Each entry below is to be returned exactly, with any pictures left out.

Segment Start: Data shown

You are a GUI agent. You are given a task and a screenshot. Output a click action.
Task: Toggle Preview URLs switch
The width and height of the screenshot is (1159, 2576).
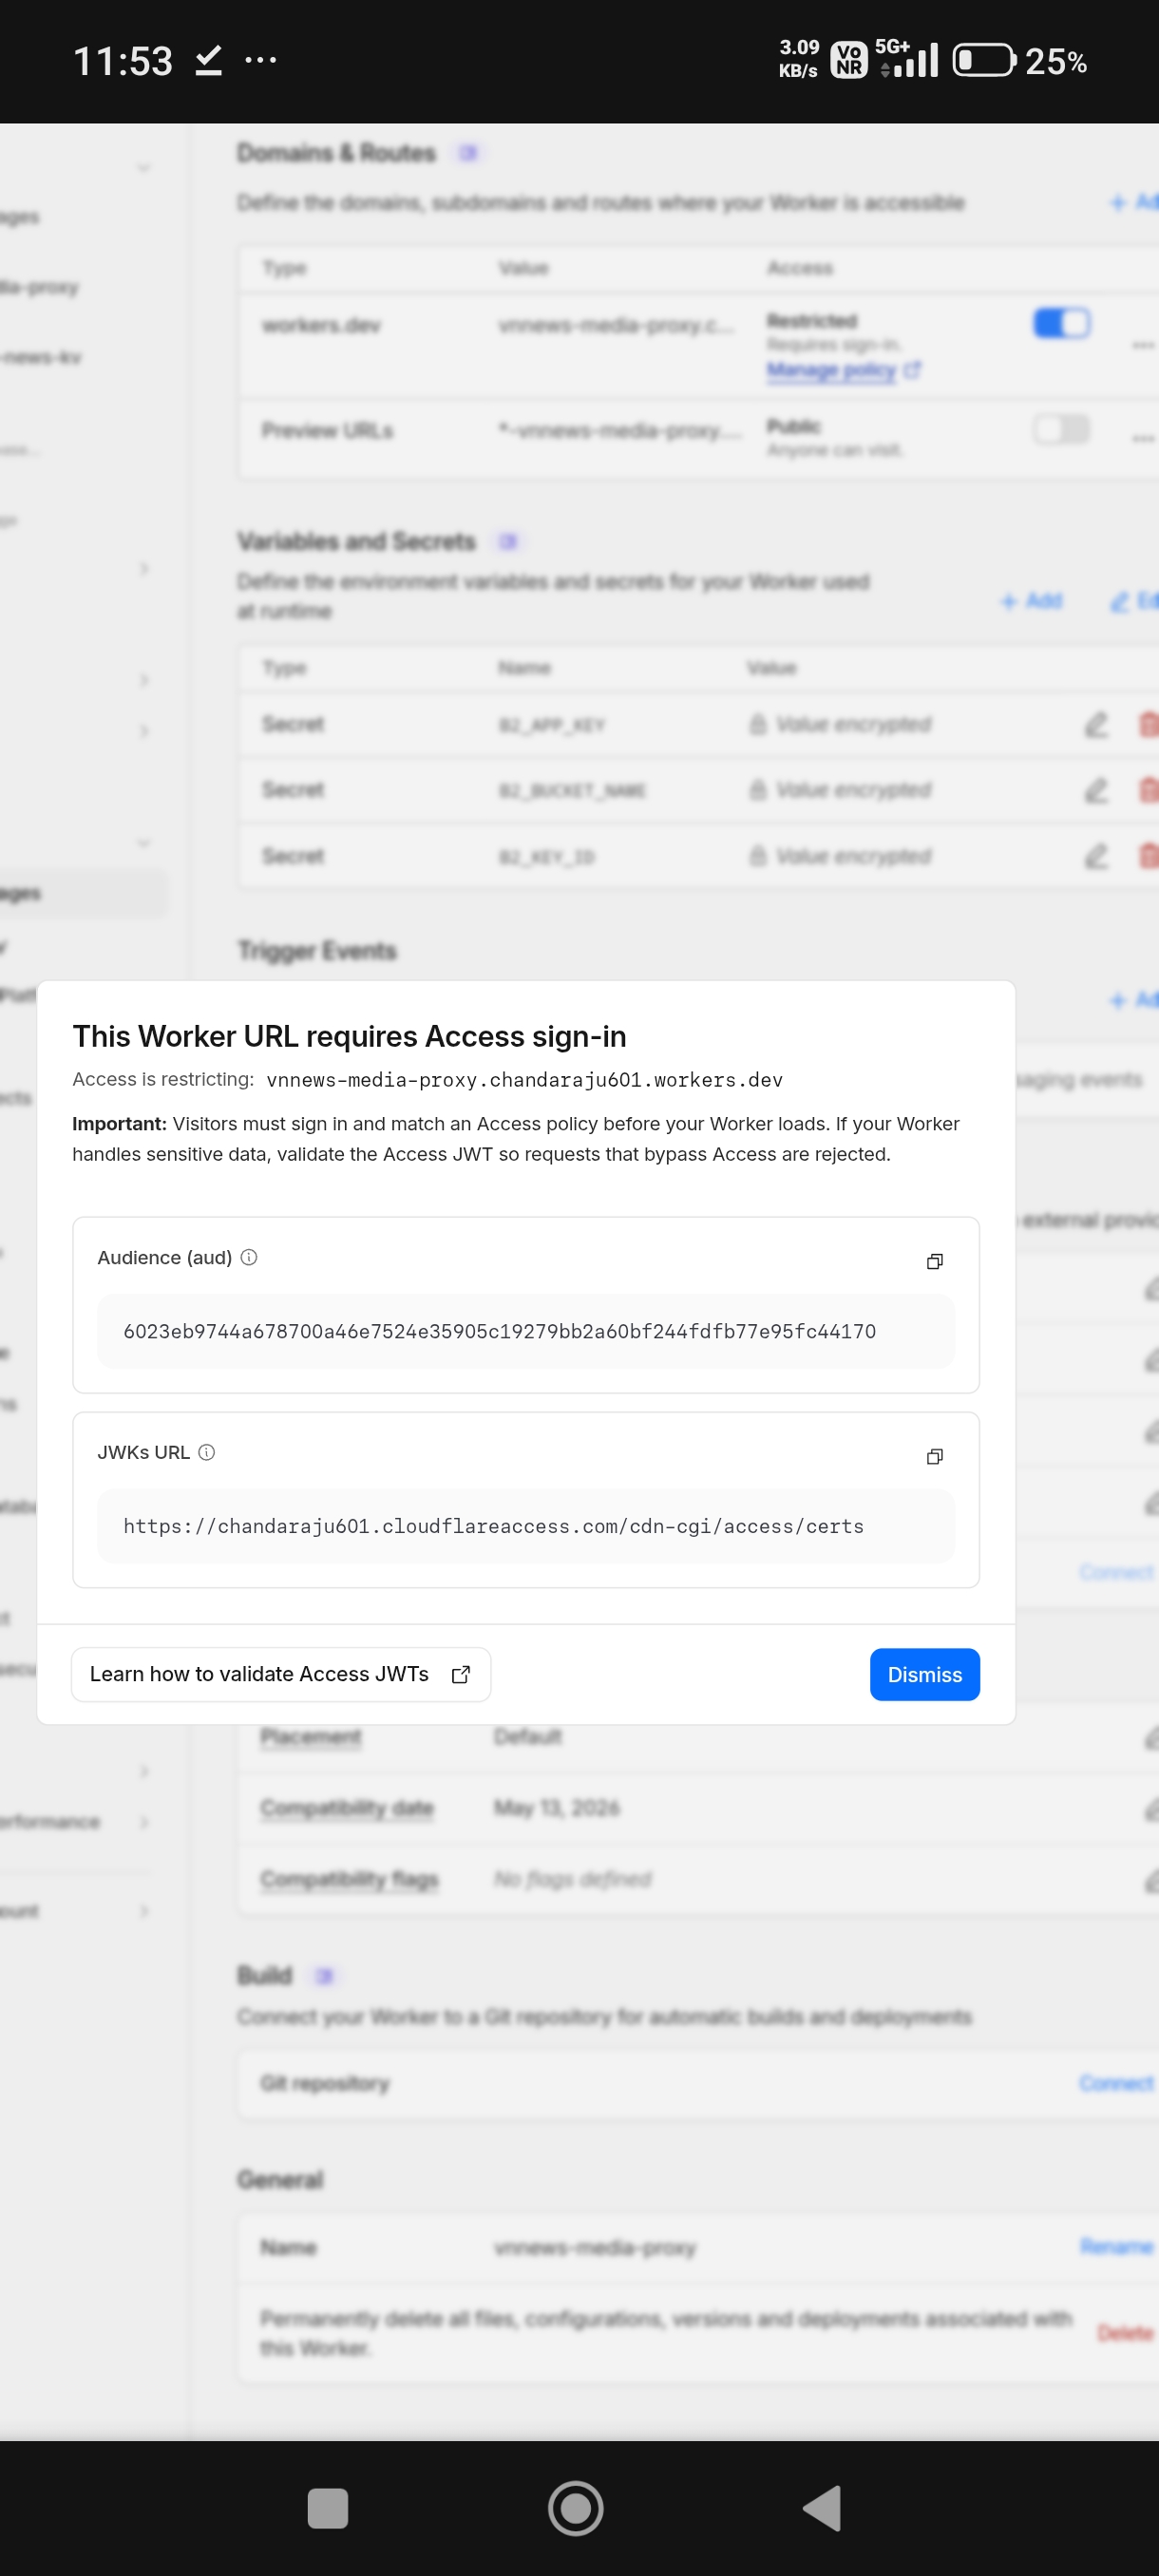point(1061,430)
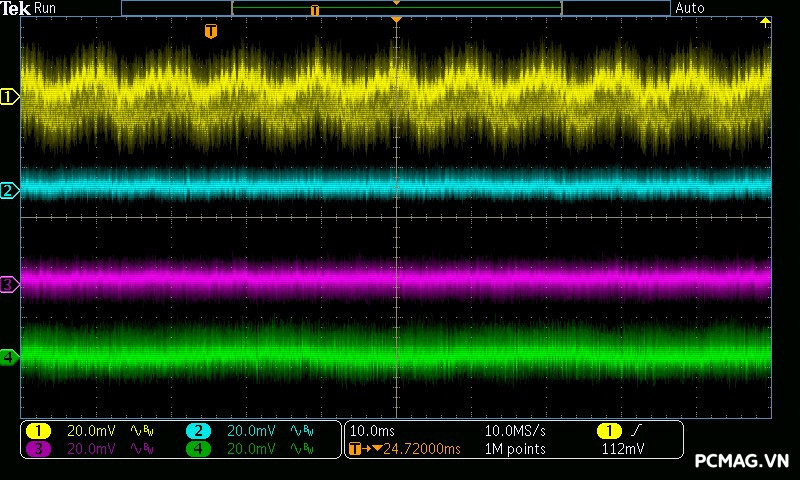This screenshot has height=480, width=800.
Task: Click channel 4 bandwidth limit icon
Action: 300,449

Segment End: Data shown

**Solution for this exercise**
You are a GUI agent. You are given a task and a screenshot. Output a click action.
Task: Toggle Preview URLs switch
The width and height of the screenshot is (1159, 2576).
point(1061,430)
This screenshot has height=480, width=800.
Task: Click channel 4 bandwidth limit icon
Action: 300,449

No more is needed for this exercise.